The evaluation function is the following:
def F1_eval(preds, labels):
t = np.arange(0, 1, 0.005)
f = np.repeat(0, 200)
Results = np.vstack([t, f]).T
P = sum(labels == 1)
for i in range(200):
m = (preds >= Results[i, 0])
TP = sum(labels[m] == 1)
FP = sum(labels[m] == 0)
if (FP + TP) > 0:
Precision = TP/(FP + TP)
Recall = TP/P
if (Precision + Recall >0) :
F1 = 2 * Precision * Recall / (Precision + Recall)
else:
F1 = 0
Results[i, 1] = F1
return(max(Results[:, 1]))
Below I provide a reproducible example along with the error message:
from sklearn import datasets
Wine = datasets.load_wine()
X_wine = Wine.data
y_wine = Wine.target
y_wine[y_wine == 2] = 1
X_wine_train, X_wine_test, y_wine_train, y_wine_test = train_test_split(X_wine, y_wine, test_size = 0.2)
clf_wine = xgb.XGBClassifier(max_depth=6, learning_rate=0.1,silent=False, objective='binary:logistic', \
booster='gbtree', n_jobs=8, nthread=None, gamma=0, min_child_weight=1, max_delta_step=0, \
subsample=0.8, colsample_bytree=0.8, colsample_bylevel=1, reg_alpha=0, reg_lambda=1)
clf_wine.fit(X_wine_train, y_wine_train,\
eval_set=[(X_wine_train, y_wine_train), (X_wine_test, y_wine_test)], eval_metric=F1_eval, early_stopping_rounds=10, verbose=True)
---------------------------------------------------------------------------
TypeError Traceback (most recent call last)
<ipython-input-453-452852658dd8> in <module>()
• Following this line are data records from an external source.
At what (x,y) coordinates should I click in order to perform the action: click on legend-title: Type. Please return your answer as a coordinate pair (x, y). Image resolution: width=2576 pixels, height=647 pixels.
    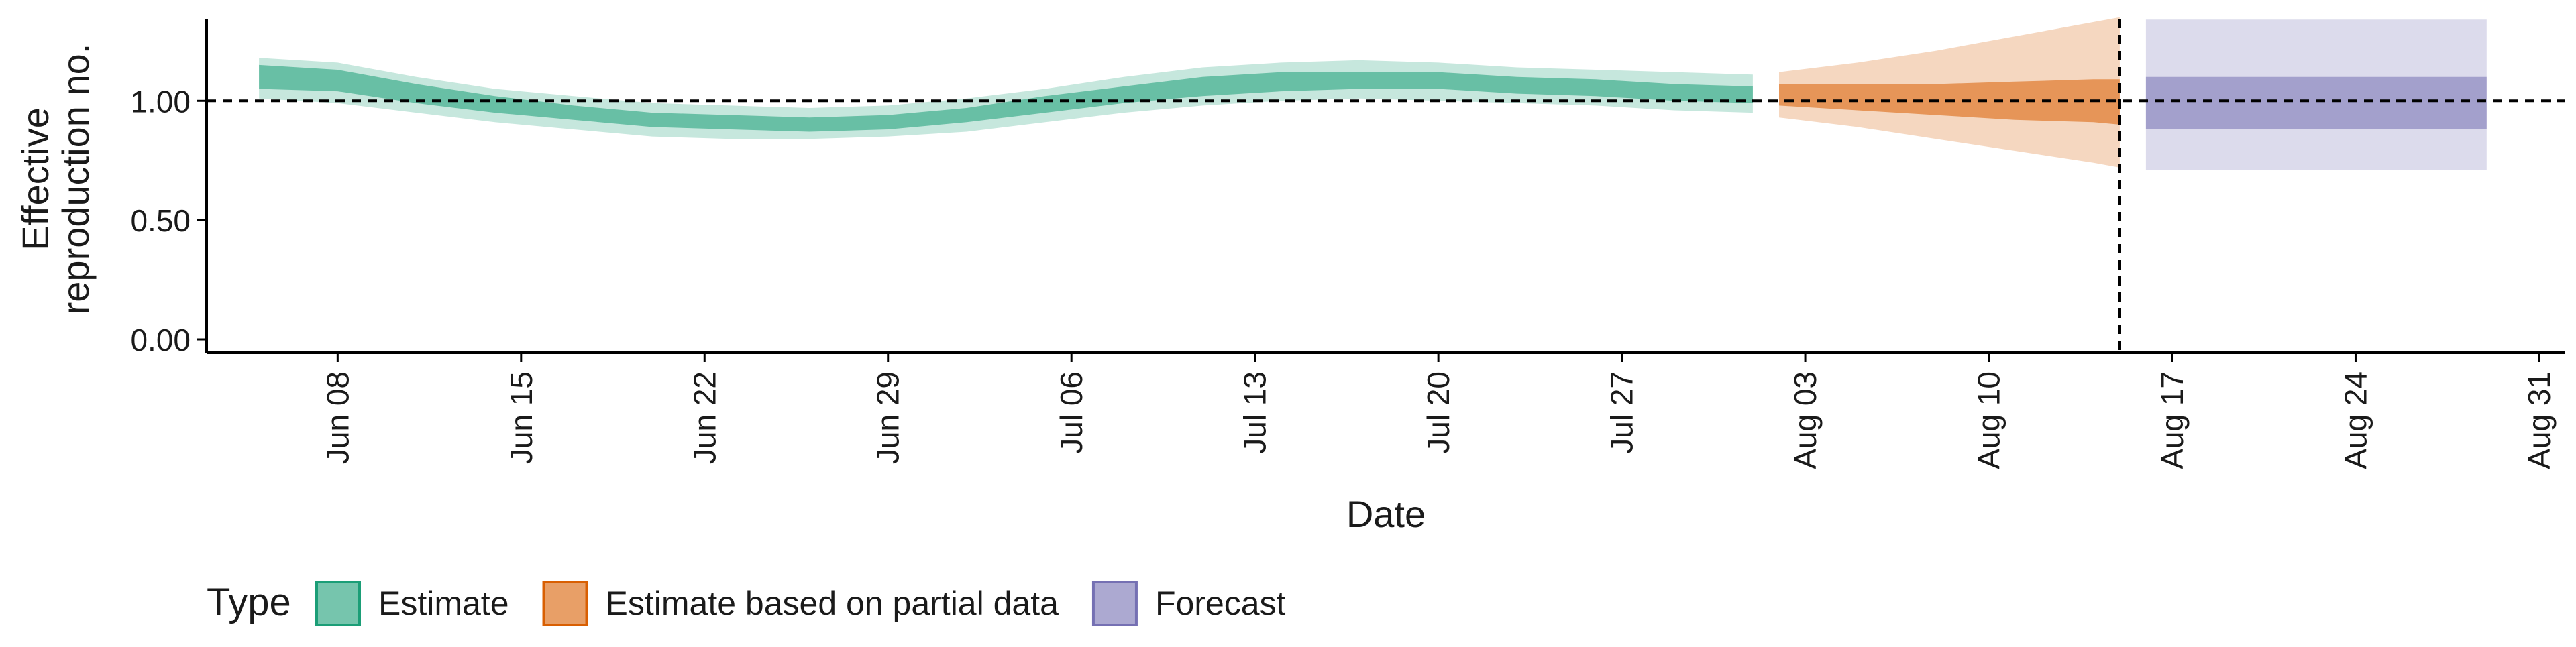
    Looking at the image, I should click on (249, 602).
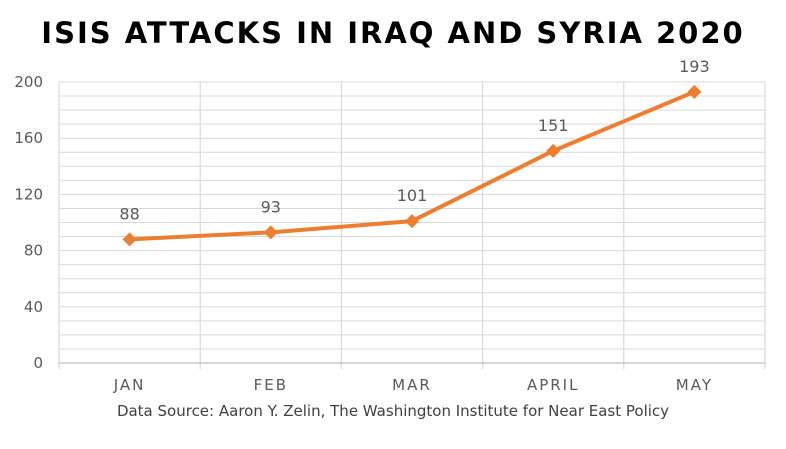 This screenshot has width=786, height=449. Describe the element at coordinates (694, 66) in the screenshot. I see `data-label: 193` at that location.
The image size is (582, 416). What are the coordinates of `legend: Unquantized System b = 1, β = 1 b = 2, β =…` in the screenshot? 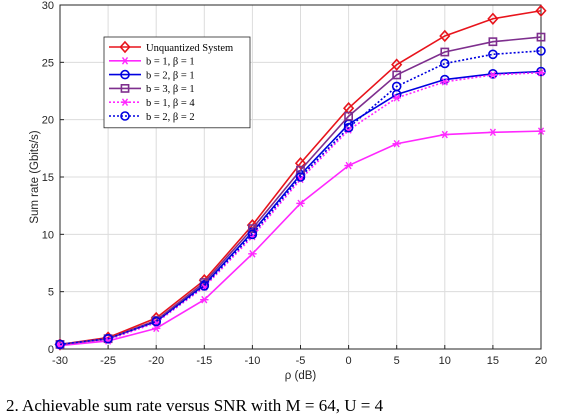 It's located at (177, 82).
12 clf_wine = xgb.XGBClassifier(max_depth=6, learning_rate=0.1,silent=False, objective='binary:logistic', booster='gbtree', n_jobs=8, nthread=None, gamma=0, min_child_weight=1, max_delta_step=0, subsample=0.8, colsample_bytree=0.8, colsample_bylevel=1, reg_alpha=0, reg_lambda=1)
13
---> 14 clf_wine.fit(X_wine_train, y_wine_train,eval_set=[(X_wine_train, y_wine_train), (X_wine_test, y_wine_test)], eval_metric=F1_eval, early_stopping_rounds=10, verbose=True)
15
C:\ProgramData\Anaconda3\lib\site-packages\xgboost\sklearn.py in fit(self, X, y, sample_weight, eval_set, eval_metric, early_stopping_rounds, verbose, xgb_model, sample_weight_eval_set)
519 early_stopping_rounds=early_stopping_rounds,
520 evals_result=evals_result, obj=obj, feval=feval,
--> 521 verbose_eval=verbose, xgb_model=None)
522
523 self.objective = xgb_options["objective"]
C:\ProgramData\Anaconda3\lib\site-packages\xgboost\training.py in train(params, dtrain, num_boost_round, evals, obj, feval, maximize, early_stopping_rounds, evals_result, verbose_eval, xgb_model, callbacks, learning_rates)
202 evals=evals,
203 obj=obj, feval=feval,
--> 204 xgb_model=xgb_model, callbacks=callbacks)
205
206
C:\ProgramData\Anaconda3\lib\site-packages\xgboost\training.py in _train_internal(params, dtrain, num_boost_round, evals, obj, feval, xgb_model, callbacks)
82 # check evaluation result.
83 if len(evals) != 0:
---> 84 bst_eval_set = bst.eval_set(evals, i, feval)
85 if isinstance(bst_eval_set, STRING_TYPES):
86 msg = bst_eval_set
C:\ProgramData\Anaconda3\lib\site-packages\xgboost\core.py in eval_set(self, evals, iteration, feval)
957 if feval is not None:
958 for dmat, evname in evals:
--> 959 feval_ret = feval(self.predict(dmat), dmat)
960 if isinstance(feval_ret, list):
961 for name, val in feval_ret:
<ipython-input-383-dfb8d5181b18> in F1_eval(preds, labels)
11
12
---> 13 P = sum(labels == 1)
14
15
TypeError: 'bool' object is not iterable
I do not understand why the function is not working. I have followed the examples here: https://github.com/dmlc/xgboost/blob/master/demo/guide-python/custom_objective.py
I would like to understand where I err.